This ordonnance was adopted by the executive after it was authorised by Parliament to take legislative measures against national scourges such as alcoholism. Paul Mirguet, a Member of the National Assembly, felt that homosexuality was also a scourge, and thus proposed a sub-amendment, therefore known as the Mirguet amendment, tasking the Government to enact measures against homosexuality, which was adopted.

Article 330 alinea 2 was repealed in 1980 as part of an act redefining several sexual offenses.

===Compensation and Article 330===
In March 2024, the French National Assembly (lower house) unanimously passed a bill to victims for "compensation regarding the gay men arrested under Article 330 prior to 1980". The French Senate (upper house) is yet to vote on the bill.

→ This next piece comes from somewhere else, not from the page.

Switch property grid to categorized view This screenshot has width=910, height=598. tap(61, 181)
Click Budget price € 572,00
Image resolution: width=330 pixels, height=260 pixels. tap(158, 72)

==Recognition of same-sex relationships==

Civil solidarity pacts (PACS for pacte civil de solidarité), a form of registered domestic partnerships, were enacted in 1999 for both same-sex and unmarried opposite-sex couples by the Government of Lionel Jospin. Couples who enter into a PACS contract are afforded most of the legal protections, rights, and responsibilities of marriage. The right to adoption and artificial insemination are, however, denied to PACS partners (and are largely restricted to married couples). Unlike married couples, they were originally not allowed to file joint tax returns until after three years, though this was changed in 2005.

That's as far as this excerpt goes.